I once hung out with one of the DSK-BHL gang from Paris. We had to physically drag him out of a club to keep him from getting violent with a girl who refused his advances. Fucking nutter. Now I see where he got it from...
by Obey on Wed, 05/18/2011 - 6:39pm
I keep wanting to presume the guy's innocence, but then I realize that what's going through Banon's mind is almost certainly that if she'd spoken up years ago, he might not have been in a position to commit any further aggressions. So on top of her own suffering, she has the added burden of guilt over what happened to the chambermaid. Pretty damn awful.
by acanuck on Wed, 05/18/2011 - 7:11pm
by Michael Maiello on Wed, 05/18/2011 - 8:12pm
I'm really not sure we need to drag the libertines into this.
After all, we already got the Socialists AND the French.
Let's not get carried away.
by quinn esq on Wed, 05/18/2011 - 8:27pm
Yeah, me too, Destor, or his lawyer allegedly saying in defense, "If there was sex, it was consensual'. A big 'Uh-oh' moment, if true. Still....the direction he was taking the IMF was a sea-change, according to Stiglitz.
by we are stardust on Wed, 05/18/2011 - 9:06pm
But he is accused of a crime, not of being a libertine. It's really that simple, destor.
If you confuse his libertine behavior with the crime accusation, you are doing the same thing that you are complaining that uptight squares do, bringing his whole life into "trial" by public opinion about standards of behavior. He may indeed be innocent and is just a libertine. But right now he's accused of a crime.

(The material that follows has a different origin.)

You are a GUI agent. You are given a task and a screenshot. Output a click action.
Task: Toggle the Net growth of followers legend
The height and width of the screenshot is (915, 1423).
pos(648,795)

by artappraiser on Thu, 05/19/2011 - 8:46am
At which point I think we have to have a much more important and larger discussion about how we as a society treat people who have been accused of crimes. His current situation and the situation of other accused criminals, hardly puts him on even footing with the prosecution.
by Michael Maiello on Thu, 05/19/2011 - 8:51am
I believe BHL and DSK see themselves as libertines. Every sexual harasser and all of his buddies see themselves as libertines.
It's from the outside, especially from the perspective of the women they're thrusting themselves upon, that they look like aggressors and boors.
The great fantasy about Strauss-Kahn (that his fans in the French elite cannot relinquish) is that he is, and I quote, a "great seducer." But when it doesn't matter what the woman wants, that is not seduction. Strauss-Kahn is a coercer who believes himself irresistable. But the women he sleeps with lack the power to resist him, not the wish.